建立脉冲场凝胶电泳(Pulsed-Field Gel Electrophoresis, PFGE)基因分型方法,对天津市南开医院和天津市儿童医院临床分离的铜绿假单胞菌(Pseudomonas aeruginosa, PA)进行基因分型,进而对PA进行流行病学分析。
方法:
(1)临床送检标本按《全国临床检验操作规程》鉴定为PA,质控菌株为PAATCC27853。
(2)采用K-B纸片扩散法对PA进行药敏试验,测试其对不同抗菌药物的敏感性,药敏结果按美国CLSI标准判读。南开医院PA的药敏试验检测14种抗菌药物,儿童医院PA的药敏试验检测15种抗菌药物。
(3)对两家医院临床分离得到的128株PA进行PFGE基因分型和流行病学分析。
(4)对临床分离出PA宿主的临床病例进行回顾性分析,判断菌株分离时段是否处在感染状态。
结果:
(1)感染和定植菌株的判断:来自于南开医院的72株PA中,有57株(79%)菌可能为感染菌株;而来自于儿童医院的56株PA中,有39株(70%)可能为感染菌株。两家医院的定植菌株均来自于呼吸道。
(2)菌株的临床来源和分布:两家医院的PA菌株主要分离于痰标本,南开医院有51株,占71%;儿童医院为51株,占90%;其他菌株分离于胆汁、腹腔液、脓性分泌物、血液和尿液标本。南开医院的PA菌株主要来自于中西结合脑病科和呼吸科,而儿童医院菌株主要分离于呼吸科和内分泌科。
(3)菌株的药物敏感性:南开医院的PA菌株对14种抗菌药物的耐药率在30%-70%之间;但儿童医院的PA菌株对抗生素的敏感性与南开医院菌株有所不同,耐药率在0%-100%之间,儿童医院菌株均对氨苄西林耐药,对丁胺卡那霉素、环丙沙星敏感。
(4) PFGE分型:南开医院的72株PA被分为48个PFGE型,Ⅰ型5株;Ⅱ和Ⅲ型各4株;有14种PFGE谱各由2株菌共有,其余31株菌各表现为独特的PFGE谱。儿童医院56株PA被分为18个型别,A型26株;B型12株;C型3株:其余15株各成独特的PFGE谱。两家医院PA菌株中未见相同或相近的PFGE谱菌株。
(5)儿童医院PFGE优势型和耐药性的关系:儿童医院的A和B型菌株几乎均对4种抗菌药物耐药和3种抗菌药物敏感。但对其余8种药物两型表现了不同的耐药率,其中4种药物耐药率有明显差别。
(6)追溯两家医院主要PFGE型别菌株的时间和空间分布:南开医院Ⅰ型菌株是同一患者不同时间分离得到的菌株,Ⅱ型菌株和Ⅲ型菌株由不同科室患者在不同时间分离得到;儿童医院A型菌株来自于呼吸科的不同患儿,而B型菌株主要来自内分泌科的不同患儿。
结论:
(1)新建立的PFGE方法能够明确地对PA进行基因分型,可以作为有效的技术手段用于分子流行病学的研究和临床实践。
(2)不同医院的临床分离得到的PA菌株抗生素耐药谱不同。
(3)南开医院的PA菌株呈散发感染的特征,而儿童医院PA菌株表现为科室间流行趋势;两家医院PA菌株无相同基因型,故未见院间传播;PA菌株进化来源具有遗传学多元性。

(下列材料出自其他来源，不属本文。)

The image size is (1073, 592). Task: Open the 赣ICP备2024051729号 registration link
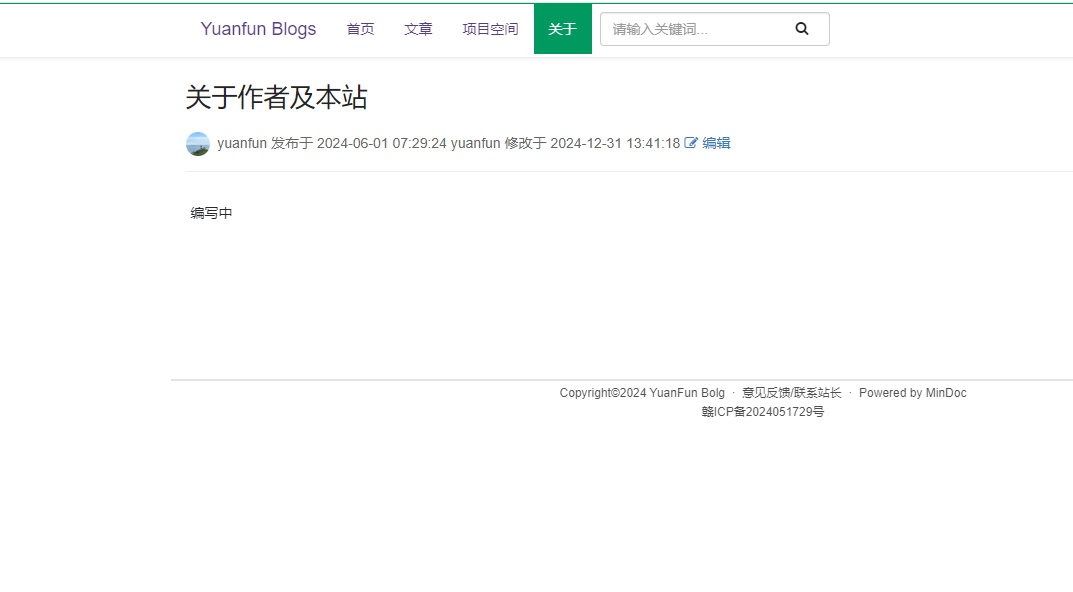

(4) PFGE在基因水平上对PA进行分析,可分析PA的遗传学特征、感染来源、传播途径及分布规律,对感染流行的监测提供可靠依据。
Objectives:
To establish the genotyping method of pulsed field gel electrophoresis (PFGE) for Pseudomonas aeruginosa (PA), and investigate the molecular epidemiological characteristics of PA clinical isolates collected from Tianjin Nankai Hospital and Tianjin Children's Hospital.
Methods:
(1) The bacterial strains isolated from clinical samples were identified according to the procedure described in The Clinical Inspection SOP. The ATCC27853 was used as reference strain.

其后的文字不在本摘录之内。